:: Exercise description ::
Copy the rows that begin with the line containing "Click the Hex" and end with the line containing "Action: click(1331, 210)", both included, reproducing each line verbatim.

:: Exercise data ::
• • •

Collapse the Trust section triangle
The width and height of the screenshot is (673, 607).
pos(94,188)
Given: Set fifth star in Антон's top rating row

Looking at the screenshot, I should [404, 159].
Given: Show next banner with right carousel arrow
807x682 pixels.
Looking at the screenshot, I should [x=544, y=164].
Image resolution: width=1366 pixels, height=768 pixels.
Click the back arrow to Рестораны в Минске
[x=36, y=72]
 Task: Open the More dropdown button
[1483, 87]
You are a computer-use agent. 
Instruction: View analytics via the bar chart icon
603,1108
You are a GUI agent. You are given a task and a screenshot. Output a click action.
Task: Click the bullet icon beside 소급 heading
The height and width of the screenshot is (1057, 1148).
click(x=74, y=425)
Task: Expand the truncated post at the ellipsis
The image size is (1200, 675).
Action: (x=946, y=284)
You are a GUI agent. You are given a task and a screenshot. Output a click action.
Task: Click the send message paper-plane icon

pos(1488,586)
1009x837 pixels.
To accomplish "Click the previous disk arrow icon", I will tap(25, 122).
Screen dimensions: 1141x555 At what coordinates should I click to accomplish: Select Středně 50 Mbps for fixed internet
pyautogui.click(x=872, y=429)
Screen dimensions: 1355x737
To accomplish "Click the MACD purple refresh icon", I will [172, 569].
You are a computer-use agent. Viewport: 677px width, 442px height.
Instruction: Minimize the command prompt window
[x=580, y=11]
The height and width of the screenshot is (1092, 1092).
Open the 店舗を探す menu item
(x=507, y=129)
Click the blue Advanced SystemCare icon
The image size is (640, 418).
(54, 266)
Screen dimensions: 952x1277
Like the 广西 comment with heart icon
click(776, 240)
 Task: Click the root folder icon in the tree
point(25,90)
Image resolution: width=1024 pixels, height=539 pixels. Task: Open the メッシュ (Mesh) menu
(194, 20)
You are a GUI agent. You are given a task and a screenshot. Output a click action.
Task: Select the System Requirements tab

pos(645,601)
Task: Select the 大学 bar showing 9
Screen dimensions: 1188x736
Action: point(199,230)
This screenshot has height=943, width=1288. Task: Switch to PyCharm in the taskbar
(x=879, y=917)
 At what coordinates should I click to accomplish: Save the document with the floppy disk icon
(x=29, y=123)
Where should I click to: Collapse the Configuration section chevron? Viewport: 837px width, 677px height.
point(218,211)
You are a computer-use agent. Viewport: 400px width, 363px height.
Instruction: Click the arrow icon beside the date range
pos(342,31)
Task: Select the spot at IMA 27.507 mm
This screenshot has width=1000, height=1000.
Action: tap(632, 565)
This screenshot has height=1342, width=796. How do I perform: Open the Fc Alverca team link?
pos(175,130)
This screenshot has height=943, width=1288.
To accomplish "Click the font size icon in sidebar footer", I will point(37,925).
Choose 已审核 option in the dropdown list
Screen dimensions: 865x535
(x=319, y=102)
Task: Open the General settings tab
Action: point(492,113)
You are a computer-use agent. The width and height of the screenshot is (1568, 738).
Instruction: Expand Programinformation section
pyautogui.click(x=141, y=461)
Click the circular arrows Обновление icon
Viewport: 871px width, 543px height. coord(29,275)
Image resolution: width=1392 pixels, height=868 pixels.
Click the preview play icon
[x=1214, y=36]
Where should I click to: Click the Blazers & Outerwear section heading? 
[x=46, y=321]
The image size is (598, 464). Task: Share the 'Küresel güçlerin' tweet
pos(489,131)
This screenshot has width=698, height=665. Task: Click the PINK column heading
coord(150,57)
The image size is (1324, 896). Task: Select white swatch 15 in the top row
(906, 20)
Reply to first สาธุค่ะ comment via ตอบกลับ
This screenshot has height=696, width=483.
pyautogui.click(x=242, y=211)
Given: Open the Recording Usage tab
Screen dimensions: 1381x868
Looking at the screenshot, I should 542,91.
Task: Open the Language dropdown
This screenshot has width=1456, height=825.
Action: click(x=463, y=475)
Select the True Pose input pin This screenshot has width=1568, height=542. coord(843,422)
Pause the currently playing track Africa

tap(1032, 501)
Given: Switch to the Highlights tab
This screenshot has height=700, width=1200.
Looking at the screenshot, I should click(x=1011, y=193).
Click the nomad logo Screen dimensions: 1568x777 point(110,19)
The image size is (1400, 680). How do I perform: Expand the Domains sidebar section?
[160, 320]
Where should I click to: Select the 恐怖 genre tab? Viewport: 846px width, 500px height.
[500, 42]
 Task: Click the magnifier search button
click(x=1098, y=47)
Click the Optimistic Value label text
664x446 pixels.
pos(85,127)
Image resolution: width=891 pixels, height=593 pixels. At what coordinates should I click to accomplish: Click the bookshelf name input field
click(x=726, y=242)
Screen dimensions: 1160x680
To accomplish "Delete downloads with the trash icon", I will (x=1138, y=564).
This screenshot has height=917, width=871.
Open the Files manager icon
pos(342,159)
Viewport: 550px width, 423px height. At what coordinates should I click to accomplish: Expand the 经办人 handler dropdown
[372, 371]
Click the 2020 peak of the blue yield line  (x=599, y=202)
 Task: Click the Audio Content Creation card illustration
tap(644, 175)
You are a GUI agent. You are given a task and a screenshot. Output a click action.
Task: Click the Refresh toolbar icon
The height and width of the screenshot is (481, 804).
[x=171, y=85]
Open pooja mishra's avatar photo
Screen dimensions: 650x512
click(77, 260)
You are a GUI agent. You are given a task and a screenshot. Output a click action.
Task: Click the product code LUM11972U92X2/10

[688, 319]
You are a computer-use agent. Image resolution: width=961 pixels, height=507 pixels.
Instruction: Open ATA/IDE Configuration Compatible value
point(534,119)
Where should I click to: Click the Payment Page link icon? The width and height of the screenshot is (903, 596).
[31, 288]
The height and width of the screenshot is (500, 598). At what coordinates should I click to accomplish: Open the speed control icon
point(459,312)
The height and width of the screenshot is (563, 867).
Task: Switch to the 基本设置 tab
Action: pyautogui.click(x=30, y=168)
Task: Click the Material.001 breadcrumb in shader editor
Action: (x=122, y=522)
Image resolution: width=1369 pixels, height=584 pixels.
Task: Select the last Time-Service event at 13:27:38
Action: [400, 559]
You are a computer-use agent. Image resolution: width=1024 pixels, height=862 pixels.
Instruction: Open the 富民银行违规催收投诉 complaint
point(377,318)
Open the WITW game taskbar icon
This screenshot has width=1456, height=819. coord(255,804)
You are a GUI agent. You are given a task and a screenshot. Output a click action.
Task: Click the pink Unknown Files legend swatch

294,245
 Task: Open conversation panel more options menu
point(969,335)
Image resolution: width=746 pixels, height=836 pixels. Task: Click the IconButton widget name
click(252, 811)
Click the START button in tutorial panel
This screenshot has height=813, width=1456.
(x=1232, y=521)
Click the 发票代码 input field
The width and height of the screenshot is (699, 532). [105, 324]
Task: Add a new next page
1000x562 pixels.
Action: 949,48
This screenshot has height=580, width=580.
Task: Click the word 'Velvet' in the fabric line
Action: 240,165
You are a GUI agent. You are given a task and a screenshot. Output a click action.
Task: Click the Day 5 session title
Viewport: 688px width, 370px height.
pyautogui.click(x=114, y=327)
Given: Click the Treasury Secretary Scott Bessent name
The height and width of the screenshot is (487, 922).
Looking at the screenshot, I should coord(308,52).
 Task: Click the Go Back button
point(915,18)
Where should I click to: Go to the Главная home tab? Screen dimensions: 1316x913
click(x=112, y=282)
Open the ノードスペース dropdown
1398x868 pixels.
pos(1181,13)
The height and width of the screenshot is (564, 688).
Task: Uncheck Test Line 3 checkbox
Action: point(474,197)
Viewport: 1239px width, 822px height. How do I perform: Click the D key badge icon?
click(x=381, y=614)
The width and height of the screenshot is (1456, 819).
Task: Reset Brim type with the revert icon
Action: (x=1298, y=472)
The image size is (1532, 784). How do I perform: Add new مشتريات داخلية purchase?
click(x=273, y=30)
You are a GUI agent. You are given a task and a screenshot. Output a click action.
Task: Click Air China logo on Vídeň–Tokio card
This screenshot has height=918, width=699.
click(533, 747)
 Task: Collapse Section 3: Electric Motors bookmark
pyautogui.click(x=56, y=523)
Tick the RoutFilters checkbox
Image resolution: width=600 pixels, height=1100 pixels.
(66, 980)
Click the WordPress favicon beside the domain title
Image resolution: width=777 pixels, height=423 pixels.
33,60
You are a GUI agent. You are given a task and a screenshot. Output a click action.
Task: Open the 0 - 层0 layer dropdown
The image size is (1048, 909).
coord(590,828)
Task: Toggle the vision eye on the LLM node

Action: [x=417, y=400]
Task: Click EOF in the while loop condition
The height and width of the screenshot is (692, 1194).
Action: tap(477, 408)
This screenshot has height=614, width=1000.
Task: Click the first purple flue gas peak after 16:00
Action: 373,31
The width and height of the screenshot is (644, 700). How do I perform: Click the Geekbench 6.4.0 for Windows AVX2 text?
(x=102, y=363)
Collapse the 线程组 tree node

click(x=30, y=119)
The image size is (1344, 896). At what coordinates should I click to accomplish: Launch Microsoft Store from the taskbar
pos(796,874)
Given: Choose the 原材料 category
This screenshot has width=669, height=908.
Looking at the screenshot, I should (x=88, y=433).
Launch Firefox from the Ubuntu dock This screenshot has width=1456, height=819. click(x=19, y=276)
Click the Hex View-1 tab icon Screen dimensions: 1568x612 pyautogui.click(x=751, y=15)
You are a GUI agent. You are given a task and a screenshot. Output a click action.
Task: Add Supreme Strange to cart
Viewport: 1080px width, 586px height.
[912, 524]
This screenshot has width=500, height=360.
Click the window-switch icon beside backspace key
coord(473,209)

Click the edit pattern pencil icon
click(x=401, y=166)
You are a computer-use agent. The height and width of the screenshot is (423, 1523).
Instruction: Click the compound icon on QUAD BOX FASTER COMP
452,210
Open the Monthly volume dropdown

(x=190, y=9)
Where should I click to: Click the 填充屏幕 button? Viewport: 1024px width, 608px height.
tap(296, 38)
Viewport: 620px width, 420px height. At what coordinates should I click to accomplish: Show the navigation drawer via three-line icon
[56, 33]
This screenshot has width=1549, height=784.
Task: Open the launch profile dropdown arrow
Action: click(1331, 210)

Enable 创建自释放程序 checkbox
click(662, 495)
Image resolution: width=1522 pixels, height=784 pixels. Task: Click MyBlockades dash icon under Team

• • •

:: Solution for this task ::
Click the Hex View-1 tab icon Screen dimensions: 1568x612 pyautogui.click(x=751, y=15)
You are a GUI agent. You are given a task and a screenshot. Output a click action.
Task: Add Supreme Strange to cart
Viewport: 1080px width, 586px height.
[912, 524]
This screenshot has width=500, height=360.
Click the window-switch icon beside backspace key
coord(473,209)

Click the edit pattern pencil icon
click(x=401, y=166)
You are a computer-use agent. The height and width of the screenshot is (423, 1523).
Instruction: Click the compound icon on QUAD BOX FASTER COMP
452,210
Open the Monthly volume dropdown

(x=190, y=9)
Where should I click to: Click the 填充屏幕 button? Viewport: 1024px width, 608px height.
tap(296, 38)
Viewport: 620px width, 420px height. At what coordinates should I click to accomplish: Show the navigation drawer via three-line icon
[56, 33]
This screenshot has width=1549, height=784.
Task: Open the launch profile dropdown arrow
Action: click(1331, 210)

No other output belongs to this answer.